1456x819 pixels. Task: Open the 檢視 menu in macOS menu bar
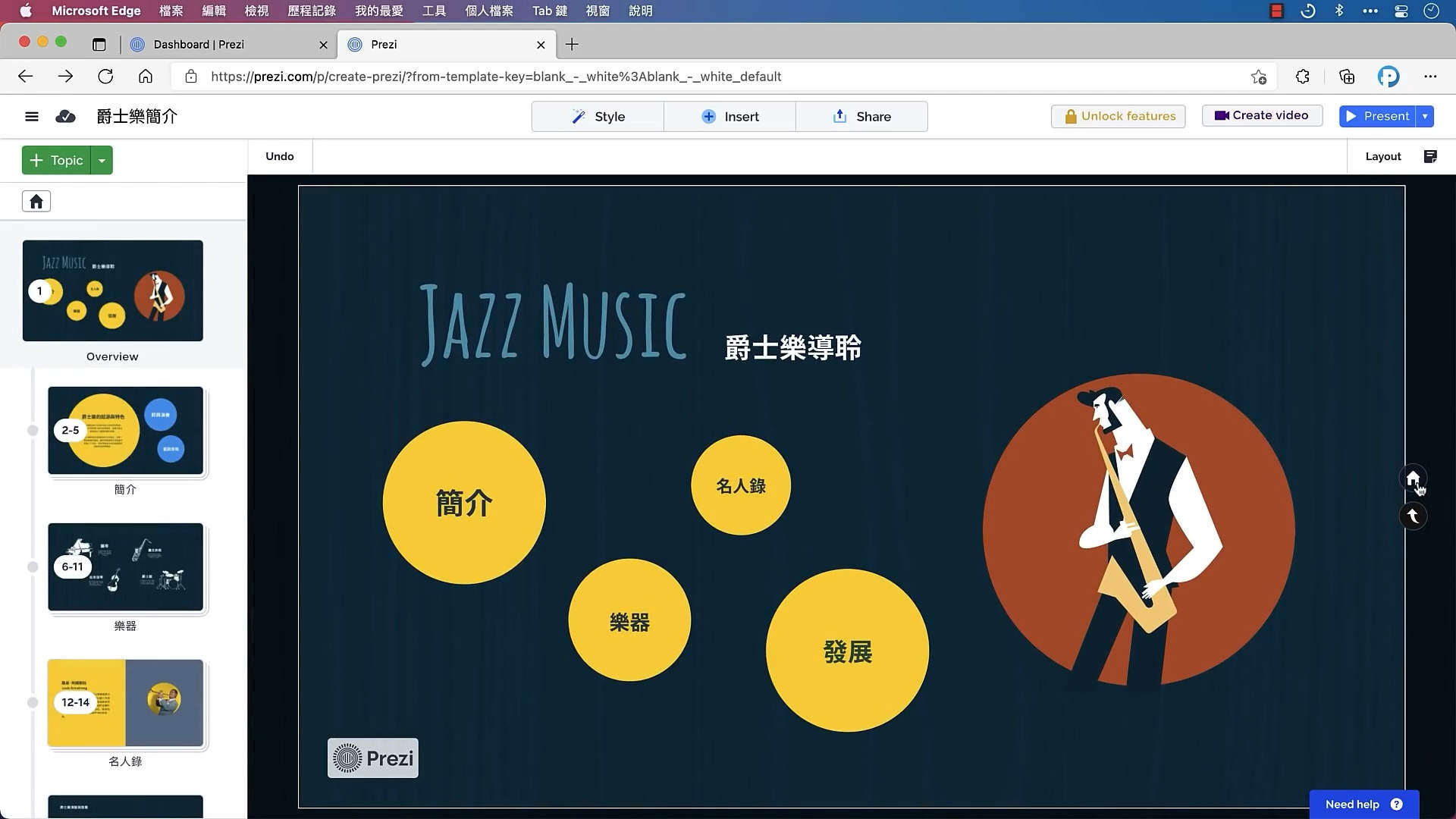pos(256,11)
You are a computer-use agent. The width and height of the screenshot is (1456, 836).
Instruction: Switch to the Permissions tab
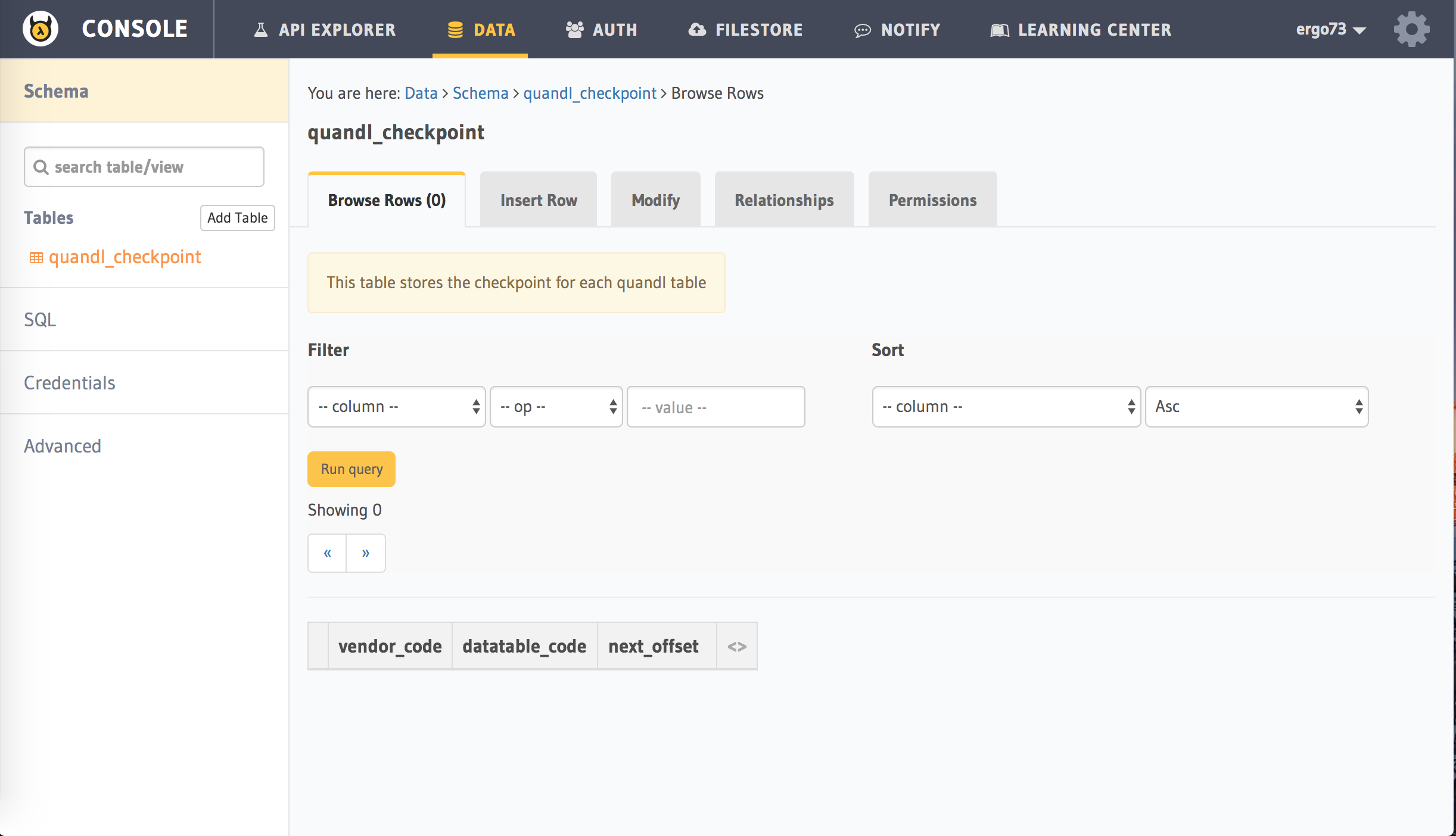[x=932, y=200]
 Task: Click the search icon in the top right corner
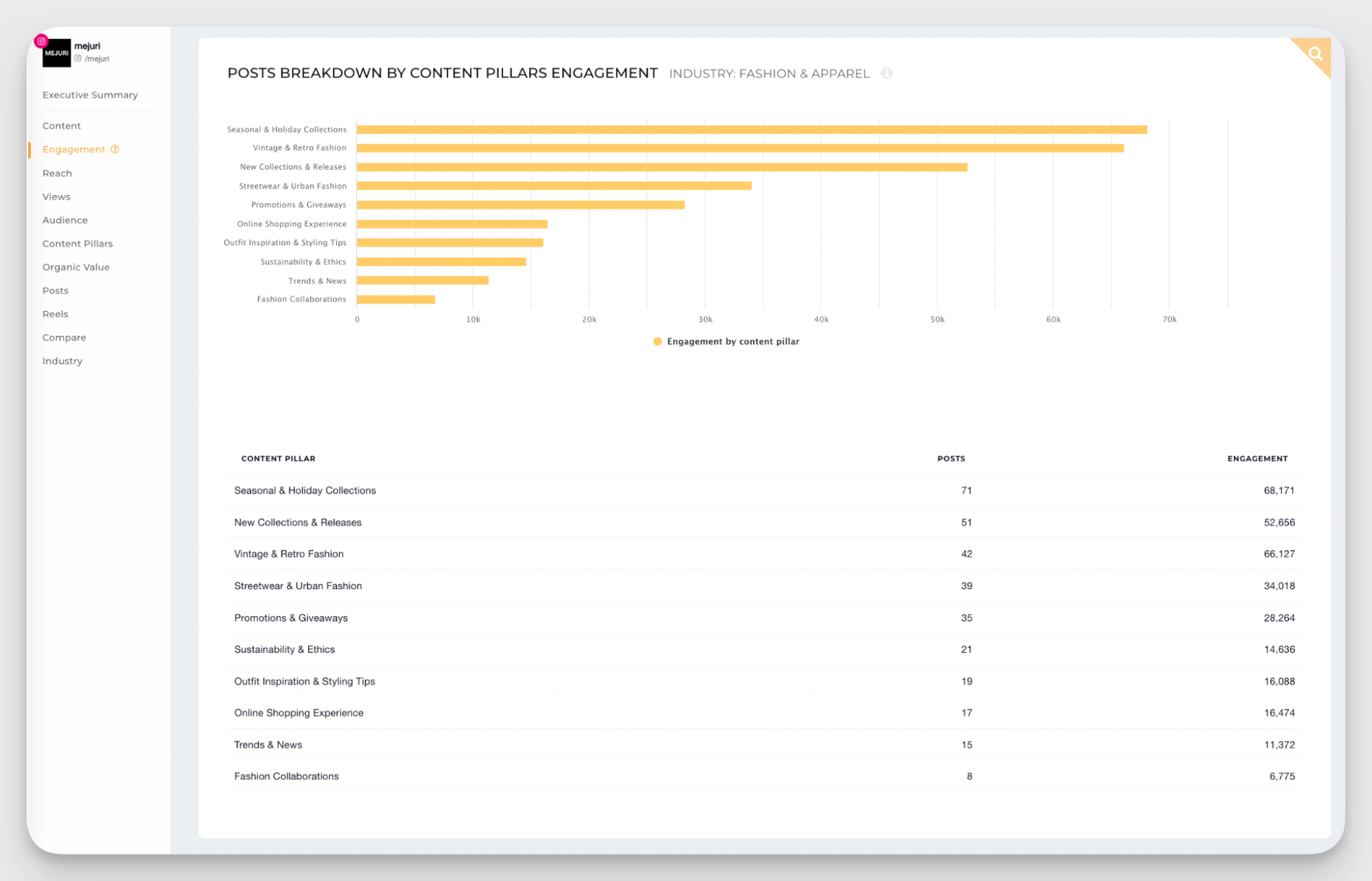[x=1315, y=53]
----------------
:: Task ::
Everything in the material must be duplicated exactly, except the pictures.

:: Result of this exercise ::
1456x819 pixels. Task: Open the 檢視 menu in macOS menu bar
pos(256,11)
You are a computer-use agent. The width and height of the screenshot is (1456, 836).
Instruction: Switch to the Permissions tab
[x=932, y=200]
 Task: Click the search icon in the top right corner
[x=1315, y=53]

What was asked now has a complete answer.